Photography, just like working with pixel manipulative software like photoshop*, is often described in sentences like:

"Taking a photograph _ means_ you don't take
photographs of everything else you could have taken a photograph
from."

" Applying a filter to an image is like or means selecting that filter,
using those parameters instead of all the other possibilities."


A rather negative exclusion of a wealth of possibilities in favor of one that is then extremely hard to come by, a rare event. Again, a self-inflicted form of artificial scarcity. The essentialist capitalist move.
In an archaic attempt at a reversal of fortunes, people like Badiou would then perhaps be claiming such a rare event requires loyalty of the artist who 'lived' it, it would need to be defended as a conquest that might get squandered into oblivion again if the artists isn't loyal to it, dedicates his life to, well, doubling it? Revomit your own revolution zum kotsen.

A bit harsh yes but I would be inclined to critically reject such statements harshly.
For they do attempt to deafen us thru definition. Literarly: they only have the end result in mind, a finality. The focus on what can be produced finally.

For me that is bollocks, it only serves the aim of registering an activity as commercially interesting 'Art". Or food for the ever hungry rhetorics of upheaval in the name of whatever serves as the Molog. We don't want those kind of events. we need things to happen.

From a procedural point of view the end result is what is left of the process, it is its garbage, not its purpose.

Any meaning that can be attributed to the final picture is a byproduct of it being a dead end. The end product is merely a marker for others to recognise a worthwhile process, its environnement, the timeplace surrounding it.

Is a beautiful picture, a landscape, a sensuous face, a good photograph such a 'dead end'? Surely not. It has beauty, it can resonate with all your feelings, it can have all properties you might associate with the word 'art'. And good photo's can be quit exceptional.

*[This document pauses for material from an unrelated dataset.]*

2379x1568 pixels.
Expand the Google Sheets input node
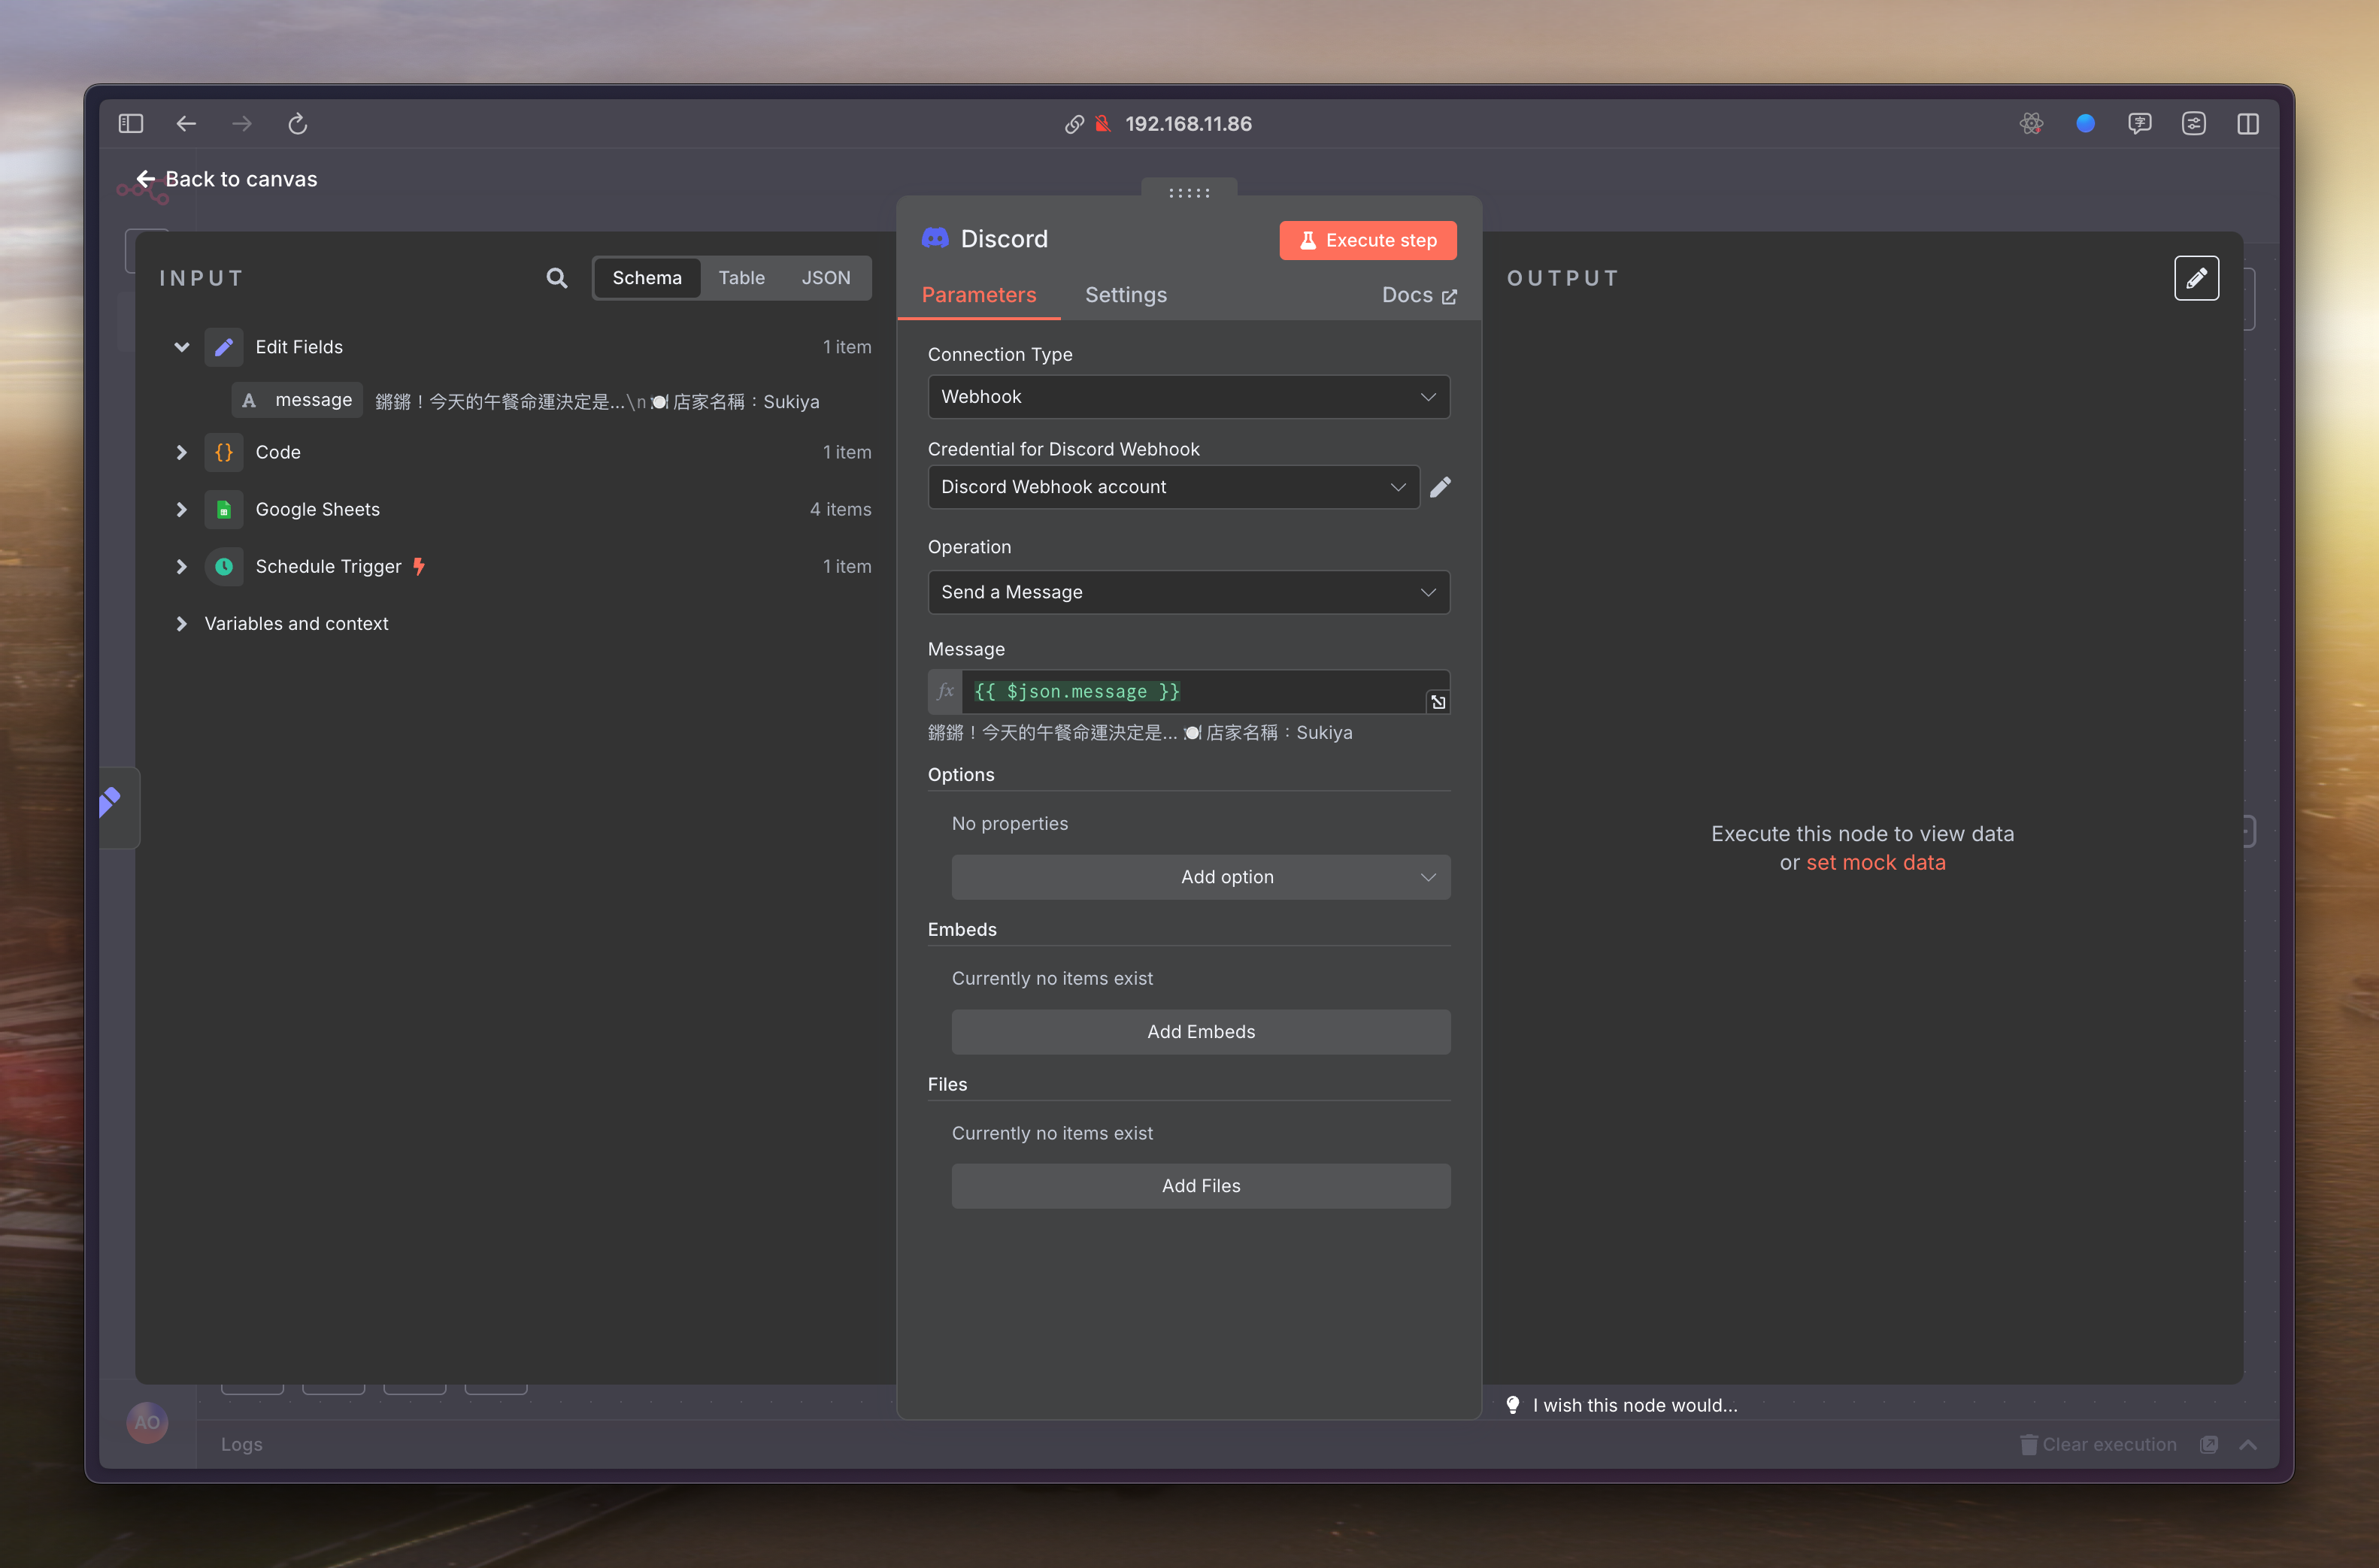(x=181, y=509)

Likewise the produce of visual artists working with image manipulation can have similar effects on the viewer. Still, i would reject the statements. Insist that from within, from the logic of the procedure of taking photographs, making image manipulation, from that point of view, the end result is indeed a dead end. Nothing can be done beyond that point that wouldn't either annihilate the process or change it beyond recognition.
The garbage, what remains, is in fact a point of departure, the marker of the timeplace co-ordinates, where the flight of the monadic authoring process away from its decisive move into matter took place. After that point, or rather, away from it, there is no relation of the authoring process to the trace of its activity whatsoever. Every perception of involvement of the author with that place beyond its exact spot, is a hysteric blurring required for the real to be humanly supportable. We need to know what we are doing, we need the illusion of breaking off from the inevitable (while being mortally attracted to it).

Looking back on it, the birth of that terrible beauty, i.e. looking at it, the illusion of time might induce the author to believe she has still some power over it, that she could still change the 'thing' that her trace has become. But she can't. Every actualisation of potentiality is an irreversible act. What can be seen has always been, and it will remain, although decaying. The distance of perception disfigures its object.

You might object, ok i see your point but isn't that just a shift a reversal of perspective that isn't grounded in anything real, that has no gain in it. Well i 'd say that you would need to agree that 'gain' in this context can only be understood as a surplus of positive effect in comparison to the alternative. And what a world of difference doesn't it make to look at an achievement, a past process not as a decision not to take an uncountable number of possibilities, but as a positive continuation of a movement along its only possible path as far as it goes.

Instead of the postmodern indecisiveness, the sitting duck of 'Anything Goes', the procedural shift of perception offers us the orgastically rewarding satisfaction of a movement 'As Far As It Goes'. Let's now rewrite the fiction of you as a photographer.

You approach the model, day in day out, search for the image that is definitely 'there', you can almost feel it. But you're groing weary and just when you were about to give it up, be satisfied with what you've got, a mere shadow of the idea in your head, a construed configuration of where the moment should take place, just then the darn thing _happens_. She turns her head at something you said, starts a smile and just as you push the button the first sound of her joyous laughter enters your ear, cause a chain reation that makes you shift your balance, move the camera just an inch left, so that a fragment of the reflected sunlight enters the lens.

Bang.

What happened? Can anyone explain? Of course not. You'd have to repeat the whole process, what was in your mind, in hers, what time it was etc.. We could recode the entire process for as far as data persist and can be perceived as persisting towards the event, but that would always be limited to just a fiction. The fiction of selection. But you didn't choose against those things, nor actively excluded any other thing. The only thing you did was let it happen, there, at the right time, it's only time because every place is unique and you had been searching for thát spot for, well, let's not exagerate, you've got a bit of a camera habit, two weeks.

* there is i think a major difference in this context, i will try to come back to that later. Here the reference just serves to allow the illustration, i don't actually have any decent photographs let alone a fabulously looking model. Boo.